Mullardoch’s Creag Dubh

It hadn’t been the most promising of starts. One of the wheels on my old camper van had chosen an awkward moment to sieze up so plans for a weekend away had to be put on hold. Instead we left home later than we normally would have and arrived in Glen Cannich looking for a short-day option.

The Corbett of Sgorr na Diollaid, straddling the watershed between Glen Cannich and Glen Strathfarrar, looked like a good bet since my wife hadn’t climbed it but a stalking party appeared to be heading in the same direction. I had a chat with the stalker and he confirmed they’d be shooting on the flanks of the hill above Muchrachd. He seemed genuinely sorry but I was happy to back off and go elsewhere – it’s not as if Glen Cannich is short of good walks!

At the head of the glen Loch Mullardoch stretches out west with some fine Munros rising from its north shore. Carn nan Gobhar, 3255 ft, Sgurr na Lapaich, 3773 ft, An Riabhachan, 3704 ft, and An Socach, 3507 ft form a ten mile corrie-bitten and wind-scoured ridge, a remote group of hills that requires a long walk-in along the northern shore of the loch.

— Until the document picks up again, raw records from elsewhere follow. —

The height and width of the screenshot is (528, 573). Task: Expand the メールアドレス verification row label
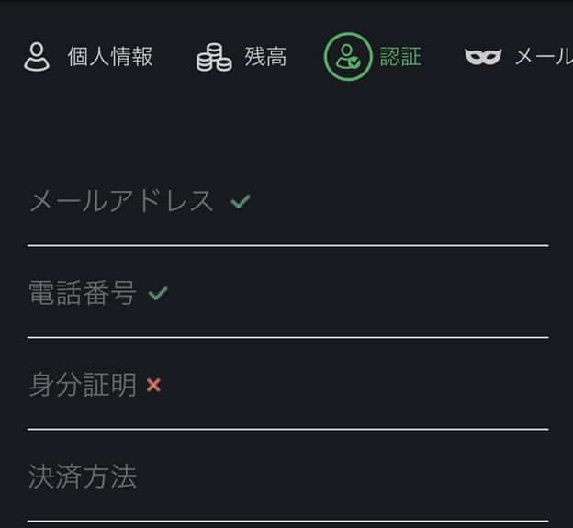coord(121,201)
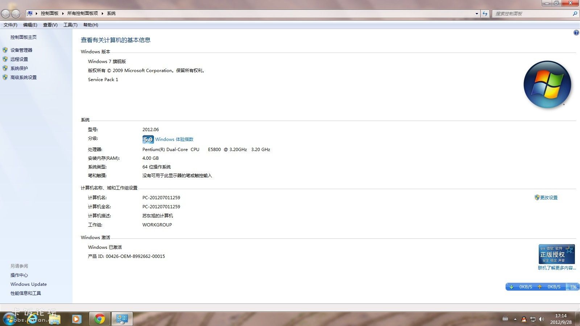The width and height of the screenshot is (580, 326).
Task: Expand the 控制面板 breadcrumb arrow
Action: (63, 13)
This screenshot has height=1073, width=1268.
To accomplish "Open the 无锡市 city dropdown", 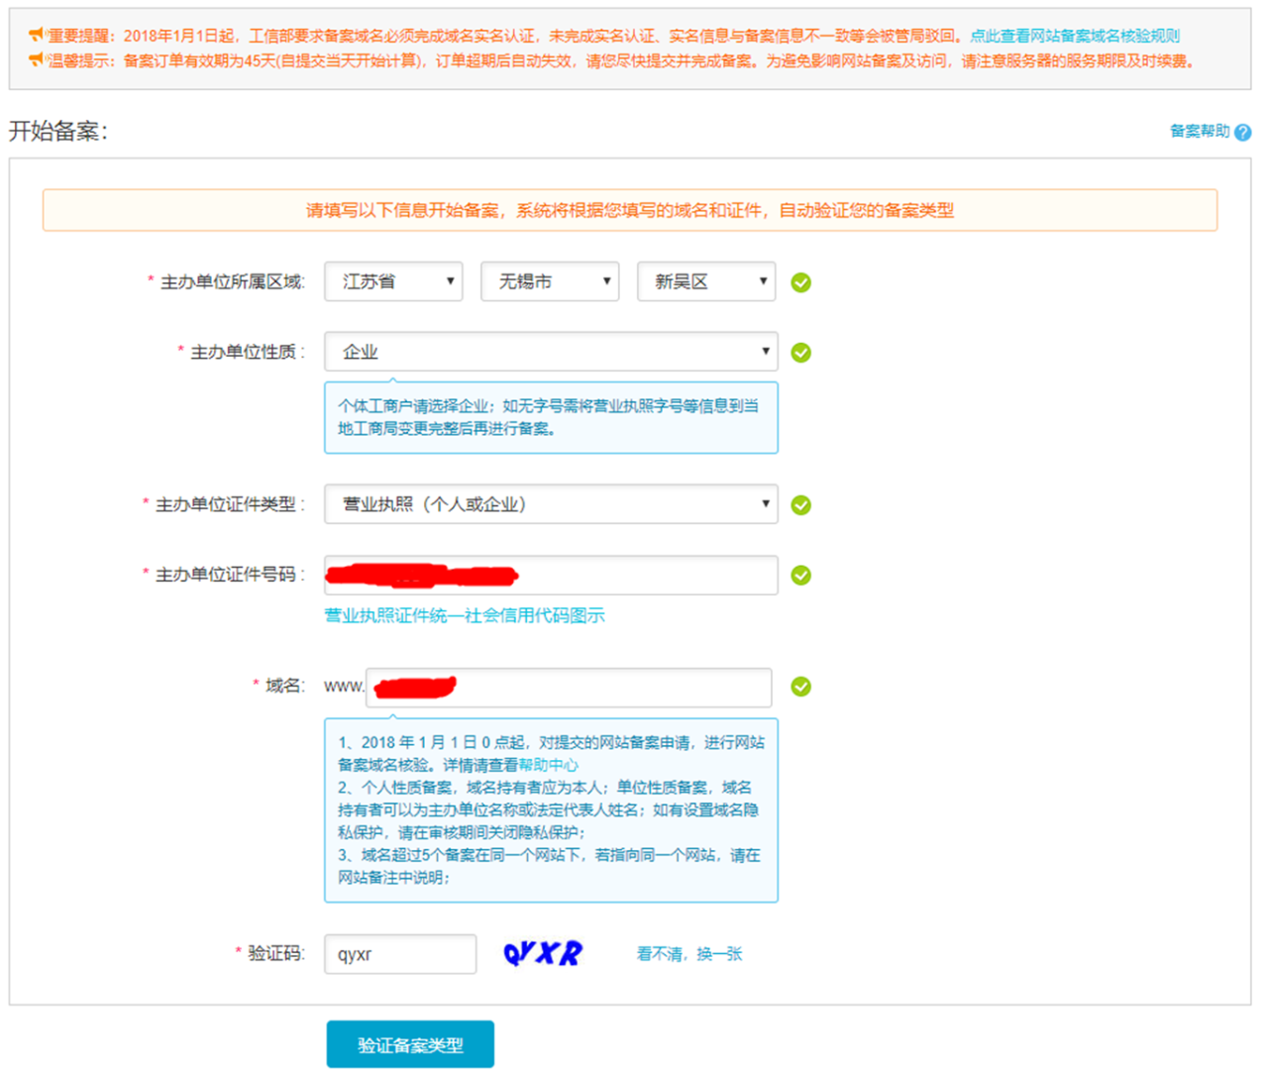I will click(550, 282).
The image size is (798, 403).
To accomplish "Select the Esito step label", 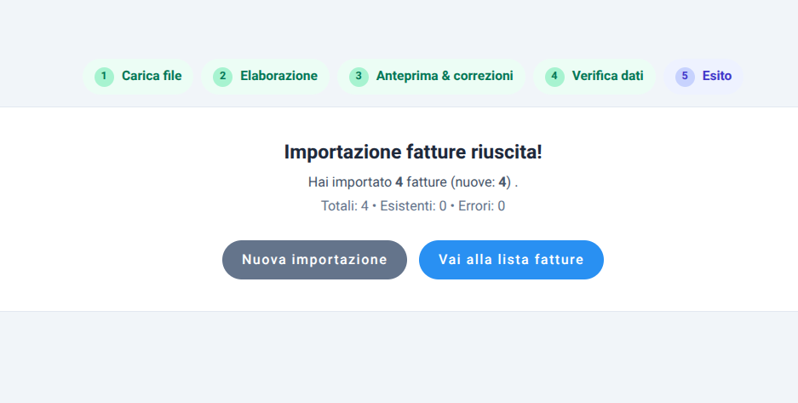I will (x=716, y=76).

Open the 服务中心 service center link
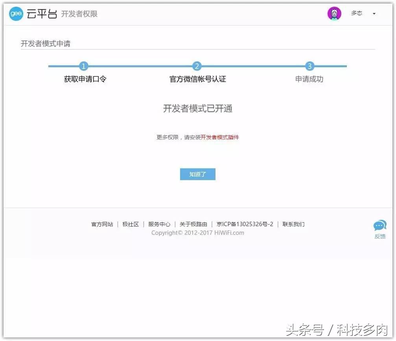[x=159, y=224]
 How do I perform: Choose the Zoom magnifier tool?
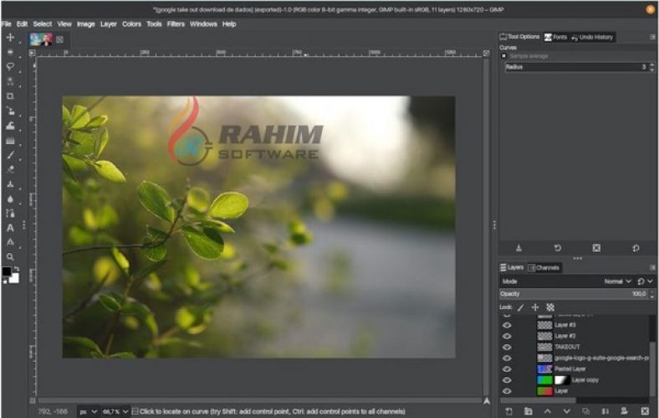tap(10, 257)
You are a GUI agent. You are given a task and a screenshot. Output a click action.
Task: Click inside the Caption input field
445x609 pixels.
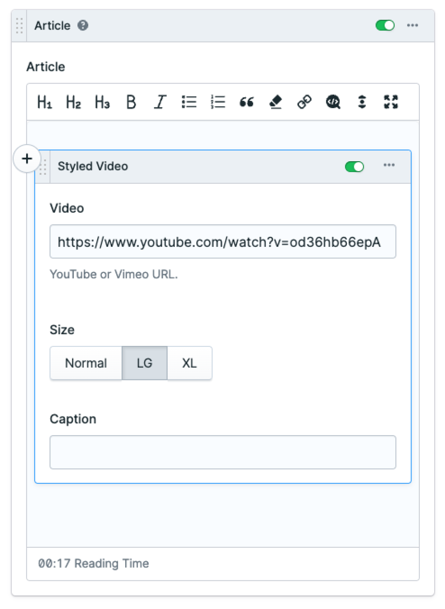[x=223, y=452]
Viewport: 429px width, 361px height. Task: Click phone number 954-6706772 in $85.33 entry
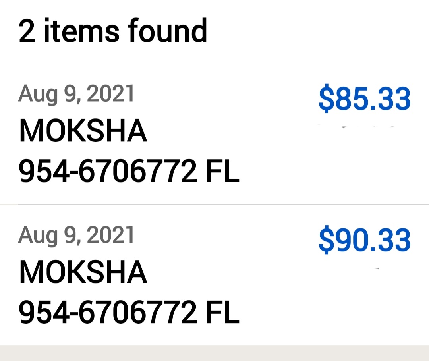click(108, 172)
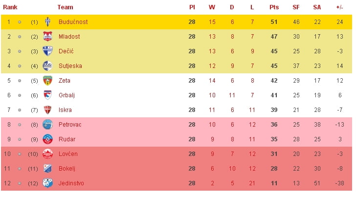Click the Zeta club crest

[x=47, y=81]
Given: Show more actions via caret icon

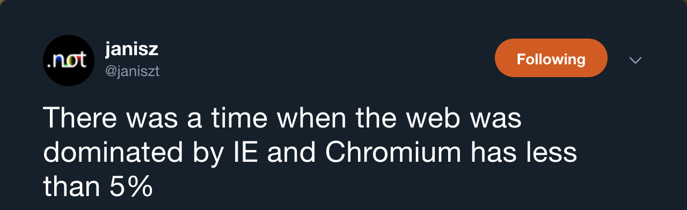Looking at the screenshot, I should point(635,60).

The ascent of Carn nan Gobhar, high above the source of the Allt Mullardoch, makes a fine circular route of about 8-9 miles from the Mullardoch dam.

I walked this route in the spring of last year when the sun shone on the lower slopes and snow fell on the tops and I recalled views of Glen Strathfarrar in the north and beyond to the big hills of the Monar Forest – Maoile Lunndaidh, Sgurr a’ Chaorachain and Lurg Mhor. I also remembered the close-up views of Sgurr na Lapaich, the most majestic of all the Mullardoch Munros, Robbed of our desired destination for the day we set off for a repeat ascent of Carn nan Gobhar instead.

As we parked the car below the Mullardoch dam and poked our heads outside it became apparent we might not yet get things our own way. It was blowing a gale and the waters of Loch Mullardoch were being whipped up into fiendish squalls. As we left the lochside and followed the course of the in-spate Allt Mullardoch we were mercifully sheltered from the wind but I knew that once we reached the ridge that runs west to Carn nan Gobhar that wind would hit us head-on. A boggy footpath runs up the length of the Allt Mullardoch into Coire an t-Sith, the fairy corrie, so we made the most of it, enjoying the tumultuous swirl and roar of peat-brown waters of the burn before climbing the steeper slopes of Carn nan Gobhar’s eastern top, Creag Dubh.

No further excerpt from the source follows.